• _YOUR TASK_
Taking the line with "Given: Click the help question mark icon" as the start, reproduce every line until the records end, exactly and with nothing added.

────────

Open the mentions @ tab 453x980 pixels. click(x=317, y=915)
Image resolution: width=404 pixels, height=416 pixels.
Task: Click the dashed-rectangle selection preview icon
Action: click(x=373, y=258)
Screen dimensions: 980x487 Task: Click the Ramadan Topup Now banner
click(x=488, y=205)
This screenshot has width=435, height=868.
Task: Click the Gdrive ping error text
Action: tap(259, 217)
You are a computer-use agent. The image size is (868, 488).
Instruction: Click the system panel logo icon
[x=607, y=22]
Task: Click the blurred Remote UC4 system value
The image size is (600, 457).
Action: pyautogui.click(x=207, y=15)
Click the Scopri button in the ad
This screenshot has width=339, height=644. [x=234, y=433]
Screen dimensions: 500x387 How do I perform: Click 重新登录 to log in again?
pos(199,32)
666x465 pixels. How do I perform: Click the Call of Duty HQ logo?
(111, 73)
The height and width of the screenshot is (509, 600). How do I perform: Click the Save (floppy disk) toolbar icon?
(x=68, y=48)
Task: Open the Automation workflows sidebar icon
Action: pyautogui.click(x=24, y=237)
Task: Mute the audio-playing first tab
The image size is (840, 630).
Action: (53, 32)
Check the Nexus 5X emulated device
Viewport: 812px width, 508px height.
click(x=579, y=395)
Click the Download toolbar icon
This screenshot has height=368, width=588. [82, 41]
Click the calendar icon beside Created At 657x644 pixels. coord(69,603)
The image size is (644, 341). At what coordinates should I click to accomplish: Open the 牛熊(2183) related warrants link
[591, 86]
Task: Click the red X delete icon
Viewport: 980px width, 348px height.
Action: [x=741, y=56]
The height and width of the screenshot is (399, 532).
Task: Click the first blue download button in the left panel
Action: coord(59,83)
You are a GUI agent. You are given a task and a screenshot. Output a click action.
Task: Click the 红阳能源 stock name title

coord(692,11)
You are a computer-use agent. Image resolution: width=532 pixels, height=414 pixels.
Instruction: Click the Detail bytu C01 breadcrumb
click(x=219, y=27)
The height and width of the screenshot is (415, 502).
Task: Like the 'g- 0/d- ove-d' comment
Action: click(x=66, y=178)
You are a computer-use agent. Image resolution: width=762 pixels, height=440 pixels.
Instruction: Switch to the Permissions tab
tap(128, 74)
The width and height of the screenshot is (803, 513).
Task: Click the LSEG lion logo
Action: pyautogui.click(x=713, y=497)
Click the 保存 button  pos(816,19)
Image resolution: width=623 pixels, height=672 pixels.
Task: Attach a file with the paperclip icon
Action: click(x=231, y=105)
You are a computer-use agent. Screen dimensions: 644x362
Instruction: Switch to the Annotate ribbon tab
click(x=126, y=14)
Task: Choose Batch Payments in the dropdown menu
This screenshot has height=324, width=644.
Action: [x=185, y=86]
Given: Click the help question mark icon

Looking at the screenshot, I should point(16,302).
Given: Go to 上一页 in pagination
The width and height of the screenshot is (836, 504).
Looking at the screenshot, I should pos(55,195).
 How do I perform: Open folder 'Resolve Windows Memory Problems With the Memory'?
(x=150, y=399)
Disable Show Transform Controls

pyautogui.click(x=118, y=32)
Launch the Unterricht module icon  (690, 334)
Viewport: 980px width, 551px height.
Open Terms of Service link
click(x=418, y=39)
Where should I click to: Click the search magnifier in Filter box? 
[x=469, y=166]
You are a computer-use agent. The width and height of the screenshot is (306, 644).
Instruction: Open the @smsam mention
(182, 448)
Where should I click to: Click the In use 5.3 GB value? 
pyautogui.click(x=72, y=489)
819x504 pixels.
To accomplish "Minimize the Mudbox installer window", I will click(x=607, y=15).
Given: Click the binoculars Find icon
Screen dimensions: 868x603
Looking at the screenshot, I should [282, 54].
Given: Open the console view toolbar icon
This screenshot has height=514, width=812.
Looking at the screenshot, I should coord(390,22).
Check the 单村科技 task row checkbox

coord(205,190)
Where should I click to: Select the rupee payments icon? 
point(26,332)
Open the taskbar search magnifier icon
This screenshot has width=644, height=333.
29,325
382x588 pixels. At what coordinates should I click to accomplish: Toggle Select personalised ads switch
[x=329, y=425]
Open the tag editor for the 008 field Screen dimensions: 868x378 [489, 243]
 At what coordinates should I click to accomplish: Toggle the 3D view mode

────────

• _WRITTEN REPLY_
Given: Click the help question mark icon

Looking at the screenshot, I should point(16,302).
Given: Go to 上一页 in pagination
The width and height of the screenshot is (836, 504).
Looking at the screenshot, I should pos(55,195).
 How do I perform: Open folder 'Resolve Windows Memory Problems With the Memory'?
(x=150, y=399)
Disable Show Transform Controls

pyautogui.click(x=118, y=32)
Launch the Unterricht module icon  (690, 334)
Viewport: 980px width, 551px height.
Open Terms of Service link
click(x=418, y=39)
Where should I click to: Click the search magnifier in Filter box? 
[x=469, y=166]
You are a computer-use agent. The width and height of the screenshot is (306, 644).
Instruction: Open the @smsam mention
(182, 448)
Where should I click to: Click the In use 5.3 GB value? 
pyautogui.click(x=72, y=489)
819x504 pixels.
To accomplish "Minimize the Mudbox installer window", I will click(x=607, y=15).
Given: Click the binoculars Find icon
Screen dimensions: 868x603
Looking at the screenshot, I should [282, 54].
Given: Open the console view toolbar icon
This screenshot has height=514, width=812.
Looking at the screenshot, I should coord(390,22).
Check the 单村科技 task row checkbox

coord(205,190)
Where should I click to: Select the rupee payments icon? 
point(26,332)
Open the taskbar search magnifier icon
This screenshot has width=644, height=333.
29,325
382x588 pixels. At what coordinates should I click to accomplish: Toggle Select personalised ads switch
[x=329, y=425]
Open the tag editor for the 008 field Screen dimensions: 868x378 [489, 243]
 At what coordinates should I click to accomplish: Toggle the 3D view mode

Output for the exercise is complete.